What becomes of the work-first yuppies in the cities? Our expectations have been so heavily reshaped that we can never be satisfied by the traditional lives which satisfied our parents, but we will all too often find that the self-actualisation we were promised in our careers eludes us. We exhaust ourselves trying to find the career that completes us, and when we tire of that we plow our way into the mess that is the modern dating world, and when that goes south we make another run at finding occupational fulfilment. Back and forth we go–always trying very hard, always being productive and efficient, and accomplishing a great deal for our employers and very little for ourselves. And perhaps as time goes on we drink more booze, sip more coffee, whatever it takes to go on. But that's okay with the market. It needs us to work hard, it doesn't need us to be happy.

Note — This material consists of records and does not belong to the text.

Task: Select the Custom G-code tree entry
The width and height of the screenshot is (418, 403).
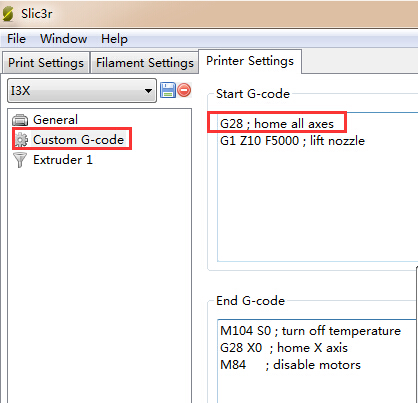Action: (78, 140)
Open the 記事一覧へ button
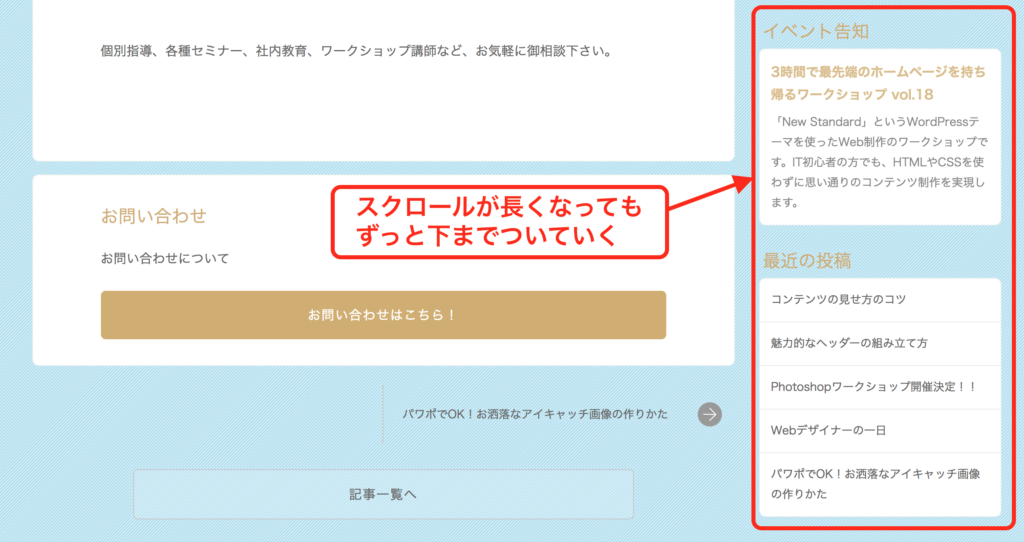Image resolution: width=1024 pixels, height=542 pixels. click(383, 494)
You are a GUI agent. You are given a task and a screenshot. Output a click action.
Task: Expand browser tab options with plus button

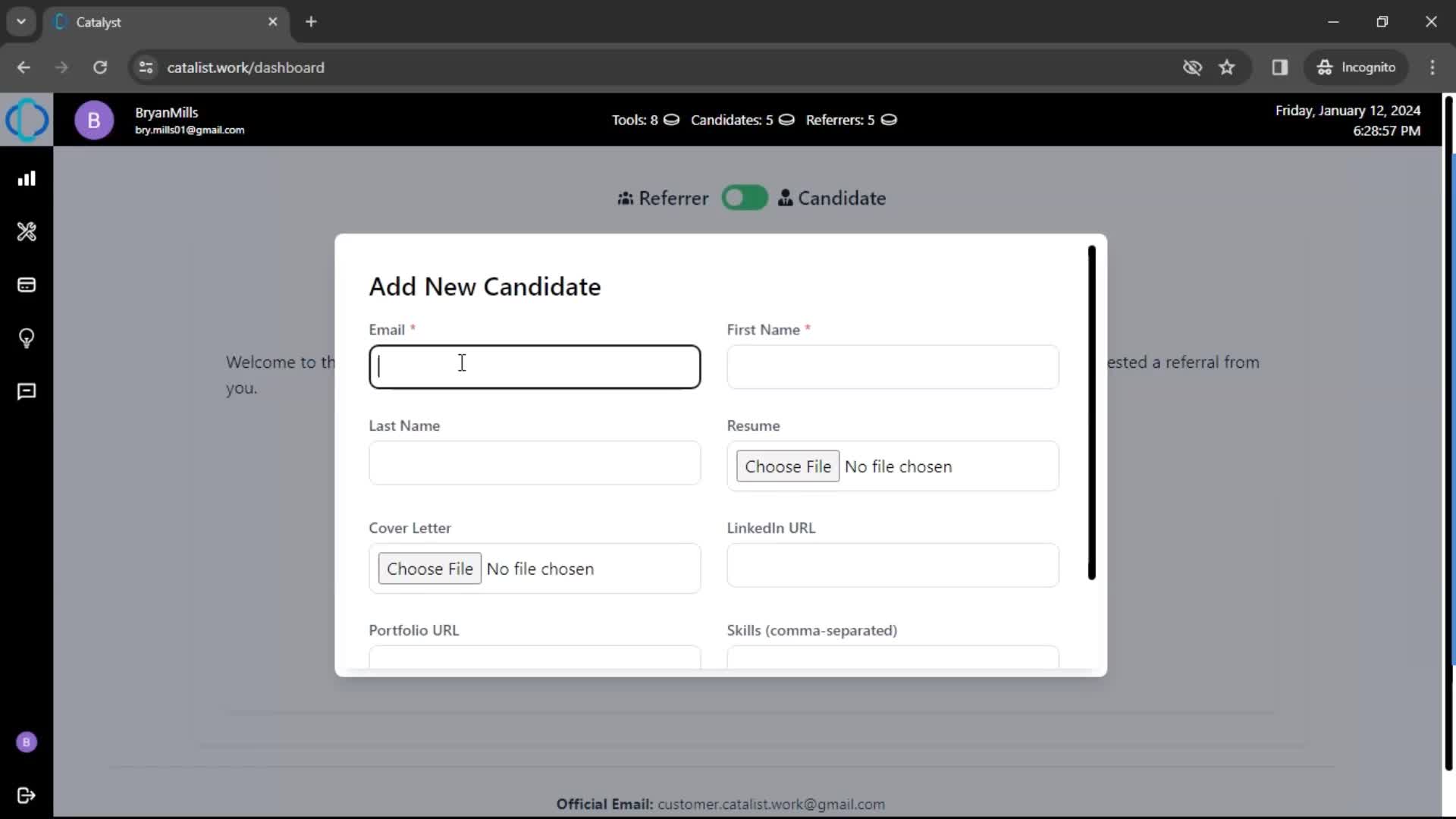[x=309, y=22]
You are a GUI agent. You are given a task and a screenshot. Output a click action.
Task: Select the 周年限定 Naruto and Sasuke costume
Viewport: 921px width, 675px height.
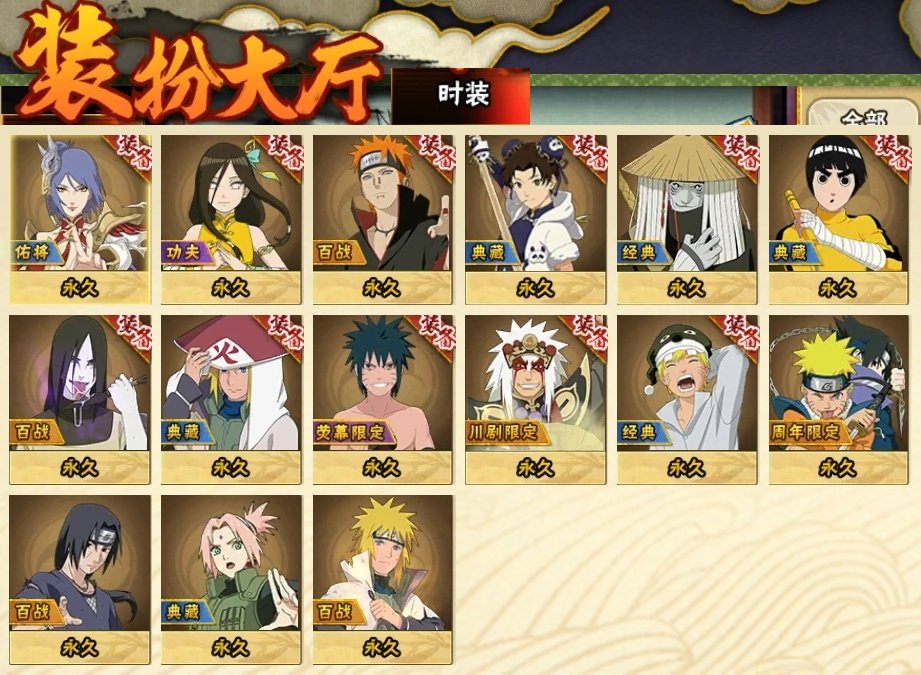[838, 399]
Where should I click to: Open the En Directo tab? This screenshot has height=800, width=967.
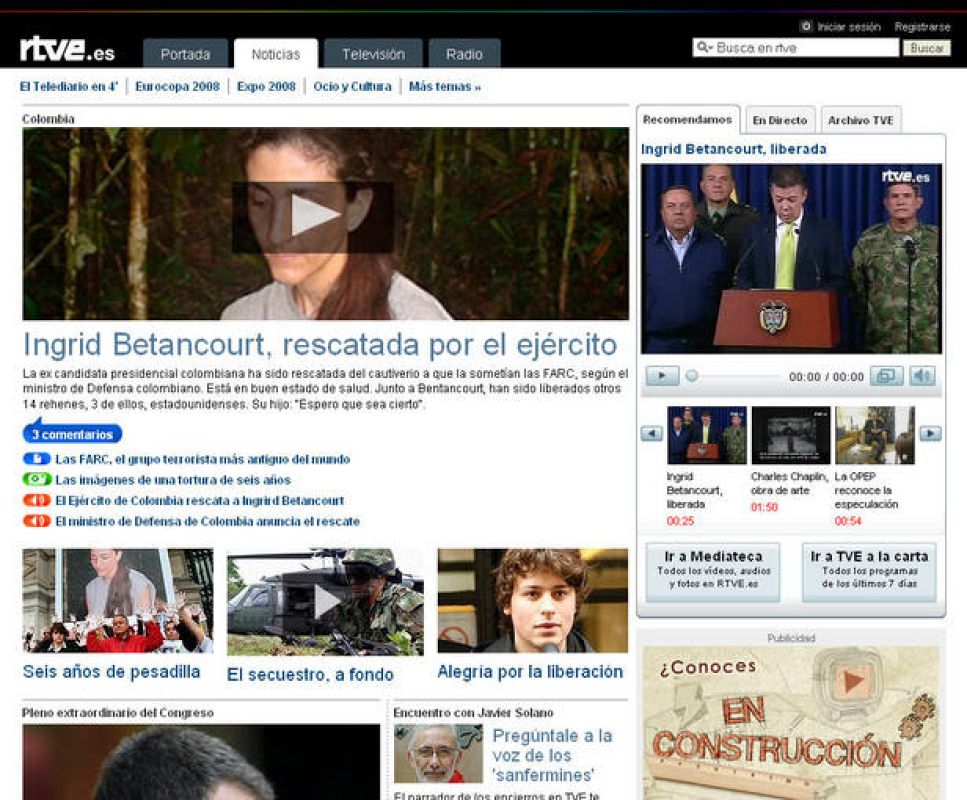779,120
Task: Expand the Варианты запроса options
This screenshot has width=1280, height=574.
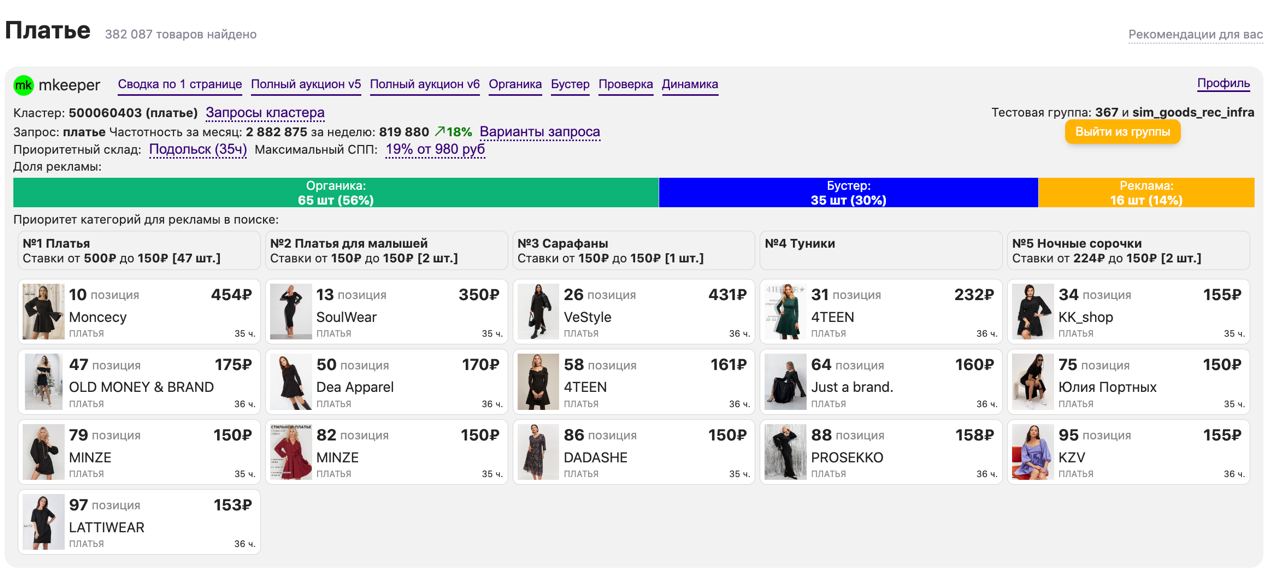Action: coord(540,132)
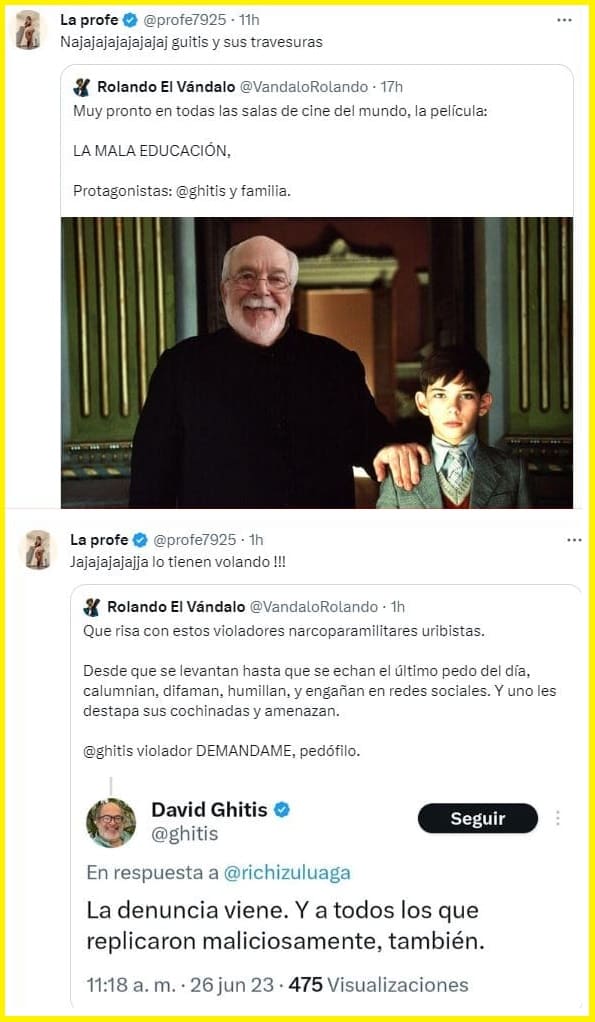Click the verified badge beside first La profe
The height and width of the screenshot is (1022, 595).
[x=130, y=20]
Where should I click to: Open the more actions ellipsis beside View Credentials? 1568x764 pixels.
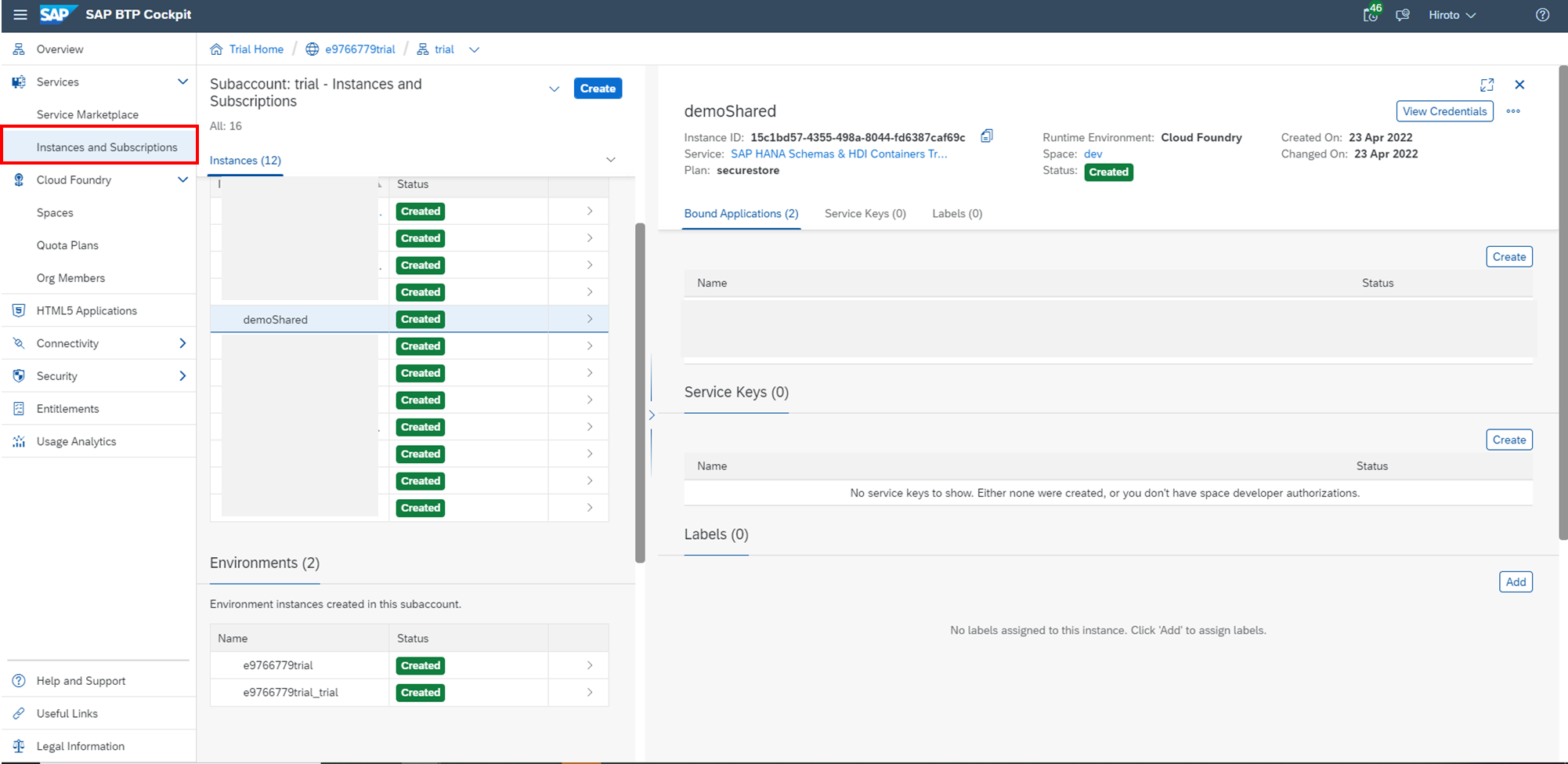tap(1513, 111)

If we really get fed up, we can go looking for community. We can hole up in little enclaves with other people who are politically, religiously, ethnically, or sexually like us. But those enclaves make us weird and isolated from the rest of society, and the time we spend in them doesn't improve our CVs or help us get ahead. Some of us will go back to the suburbs and try to copy our parents, but it will never quite get us where it got them. The desperation and ennui that has long infected the suburbs will get us harder. We may not be able to live without community, but we also can't live with it anymore. We want more–we don't just want the distinctiveness that comes with being part of a group, we want the distinctiveness that comes with being a fully self-actualised individual. We are groping after god, now. A white picket fence just doesn't cut it.

What awaits us? Too many will become BoJack:

Of course, if we found a way to reign in the market, to restore space for inefficiency, some of us might find other ways to live. But why do that when free trade can help us score piles of plastic on the cheap?